The U.S. Senate looks to be on track to pass a bill that sounds almost exactly like what President Barack Obama asked for last month. The measure — now heralded as $780 billion, down from $890 billion — will include about 40% in tax cuts and more than 80% of the spending will flood the faltering economy within the next 18 months. But with just three Republican votes, the bill falls well short of the bipartisan goal Obama worked hard to achieve.

The final cost of the bill remained fuzzy late Friday as Senators scrambled to figure out how three amendments the Senate has already passed, estimated to add at least another $30 billion more in spending, would affect the total. Ten additional pending amendments could also alter the overall number. Democrats estimate the total in the end could range from $780 billion to $820 billion; Republican leaders said they believe the bill would cost more than $827 billion even before other amendments are added. (See the top 10 financial collapses of 2008.)

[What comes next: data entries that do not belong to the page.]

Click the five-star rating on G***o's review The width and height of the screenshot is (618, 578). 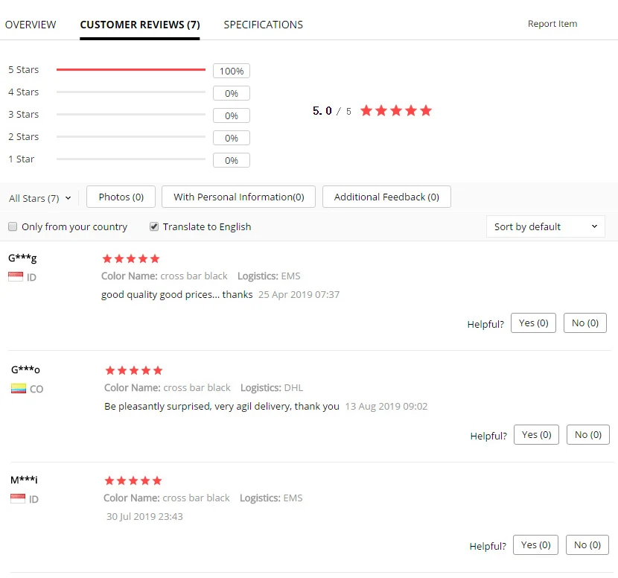(x=133, y=370)
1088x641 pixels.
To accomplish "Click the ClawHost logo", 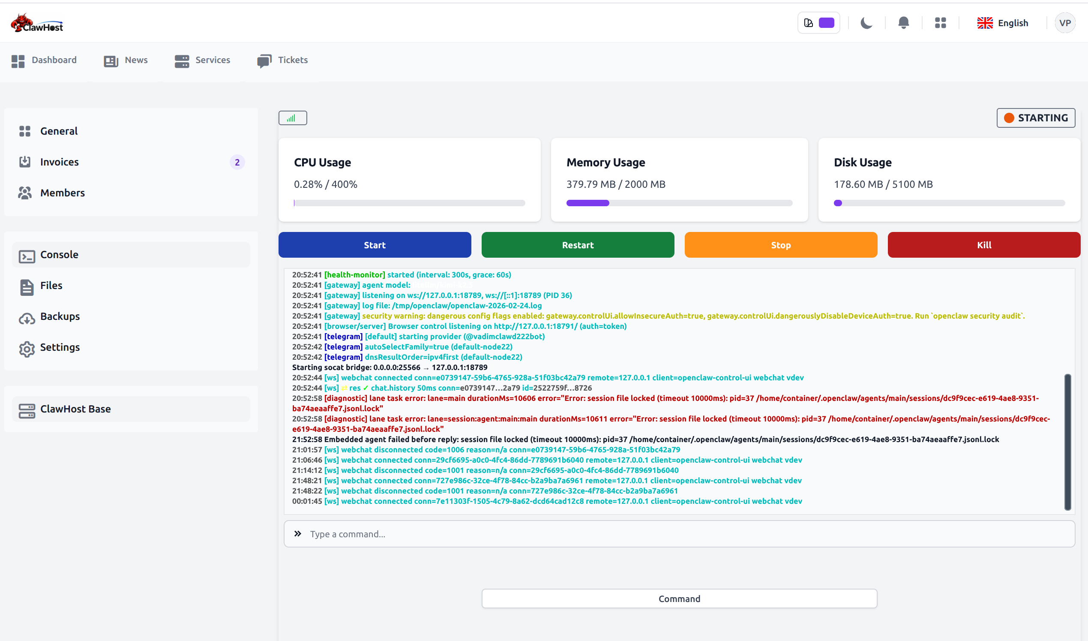I will tap(37, 22).
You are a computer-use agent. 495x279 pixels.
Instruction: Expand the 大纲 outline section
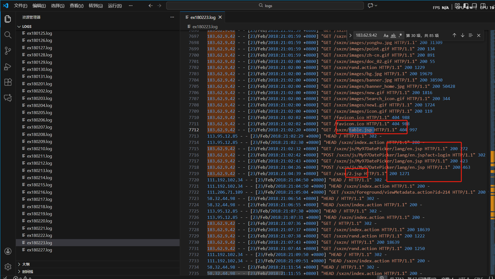19,264
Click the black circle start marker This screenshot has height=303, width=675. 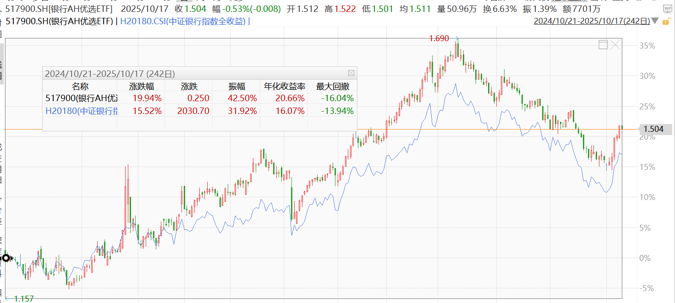(6, 258)
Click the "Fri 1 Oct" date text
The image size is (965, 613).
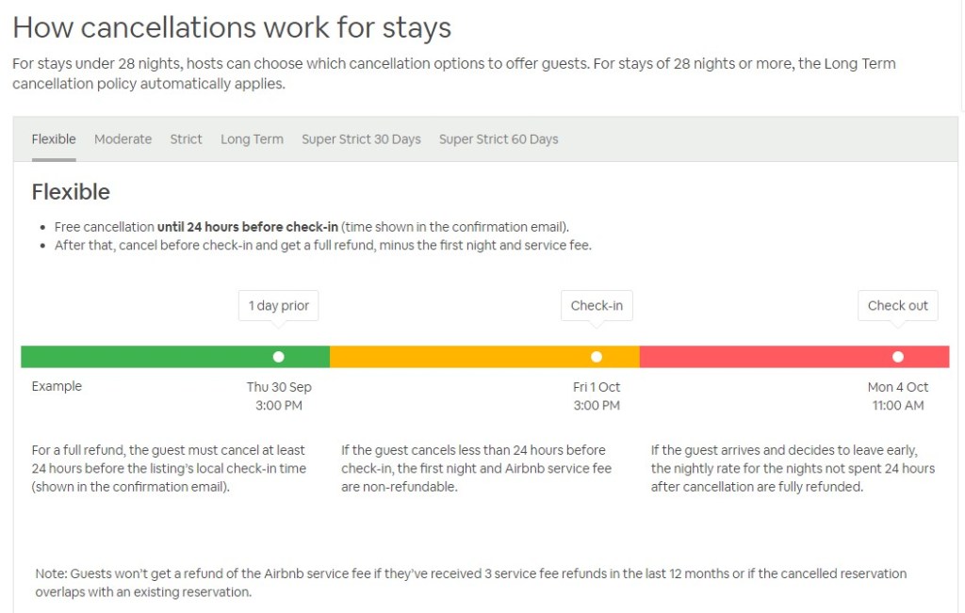tap(597, 387)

Nevertheless, the deal has three GOP votes in the Senate in its support — three more than the President got in the House. They come at a cost. Depending on what the final bill amounts to, the deal could cost more than $35 billion in cuts per Republican vote. And that's after the Dems removed several provisions at the G.O.P. senators' request — from family planning for low-income women to money to restore the National Mall. Senator Susan Collins, the lead Republican negotiator said that minuscule support from her party proved how hard it will be for Obama to overcome deep political divisions. "It's really unfortunate as I think the American people really want us to work together and really are sick and tired of all the partisanship," she said.

At one time, the Obama Administration had hoped to draw as many as 80 votes in the Senate but several spending provisions that would not have kicked in until after 2011 drew fire from both sides of the aisle. Collins and Senator Ben Nelson, a Nebraska Democrat, spent most of the week closeted with 18 centrists, including six Republicans, hammering out the deal reached late Friday. In the end only Collins, her fellow Senator from Maine, Olympia Snowe, and Arlen Specter of Pennsylvania signed on. Collins said she will continue to lobby her GOP colleagues.

Since he took office Obama has reached out to the GOP, even though the Democrats hold large majorities in both chambers of Congress. The President made an unprecedented trip to the Hill to meet with the Republican conferences, invited select GOP Senators to meet him with him in the Oval Office, at times one-on-one, and called numerous senators to convince them to come on board. In recent days, though, as the bill languished before the Senate his tone turned sharper. "The American people did not choose more of the same," Obama said at a White House meeting Friday announcing his Economic Recovery Advisory Board. "They did not send us to Washington to get stuck in partisan posturing, or to turn back to the same tried and failed approaches that were rejected in the last election. They sent us here with a mandate for change, and the expectation that we would act. The bill before Congress isn't perfect, but it is absolutely necessary."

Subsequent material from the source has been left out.